Anna es la voz de un relato literario ambientado entre Viena y Trieste durante la Segunda Guerra Mundial. A través de su diario, esta historia explora la memoria, el conflicto, el deber y la vida interior de una mujer marcada por su época.
Me llamo Anna.
Hija ruidosa de un médico respetable y de una mujer que me enseñó a cuidar mi silencio. Crecí en Viena, entre las estanterías llenas de libros de historia de mi padre y la mirada contenida de mi madre. Dos formas distintas de llevar el peso del mundo. Ninguna completamente mía.
Ahora vivo en Trieste.

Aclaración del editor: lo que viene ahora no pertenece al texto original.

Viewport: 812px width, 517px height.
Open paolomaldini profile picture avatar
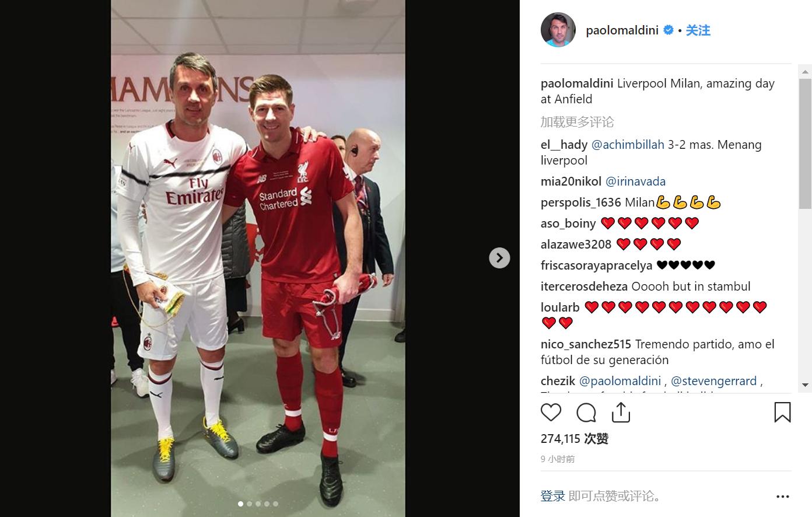click(558, 30)
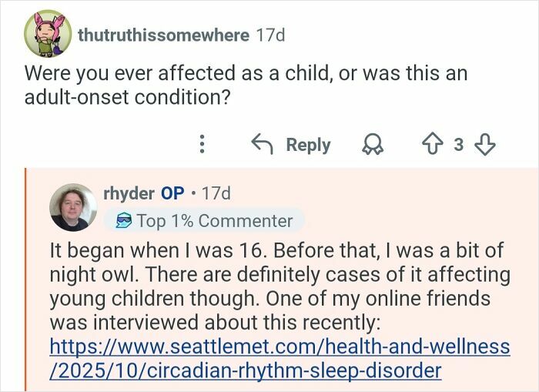This screenshot has width=539, height=392.
Task: Click the 17d timestamp on rhyder's reply
Action: click(215, 193)
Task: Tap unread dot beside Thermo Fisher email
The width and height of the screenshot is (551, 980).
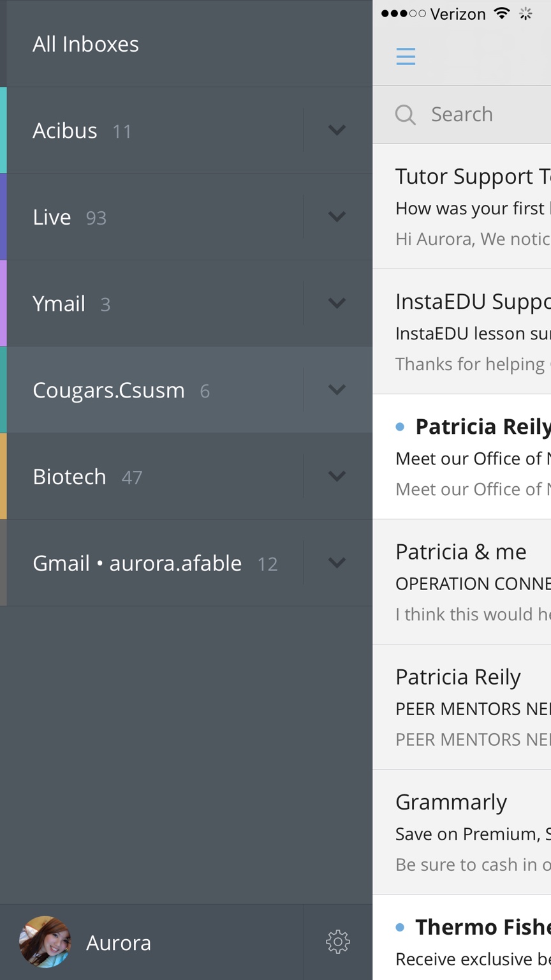Action: pos(400,927)
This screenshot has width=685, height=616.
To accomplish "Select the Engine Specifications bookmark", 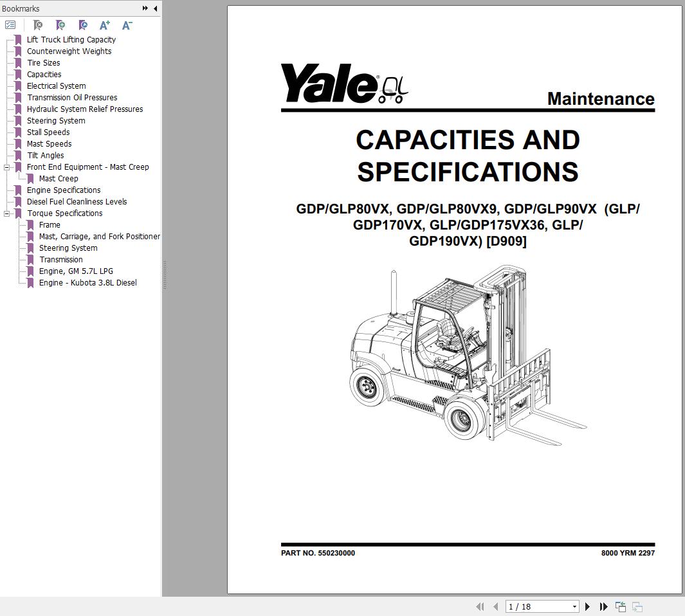I will point(63,190).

Invierno de 1943. Me llaman la señora del capitàn de navio, y he aprendido a medir cada frase que digo.
Antes de eso fui otras cosas. La hija del doctor. La chica de la risa demasiado alta. La que se sentaba en el suelo del salón a escuchar a Beethoven con su padre. La del vestido azul junto a la ventana.
Crecí entendiendo el deber mejor que la rebeldía, aunque la rebeldía siempre estuvo ahí, callada, esperando su momento. Mi padre me decía compórtate, Anna. Yo asentía. Por dentro se encendía algo.
Escribo porque necesito que estas palabras existan en algún sitio. Porque Trieste tiene este invierno frío de ese que se mete por las ventanas aunque estén cerradas, y al otro lado del pasillo Giorg dobla sus informes y yo tengo cosas que no le puedo decir a nadie más.
Este es mi diario. No es una historia ordenada. Es lo que quedó.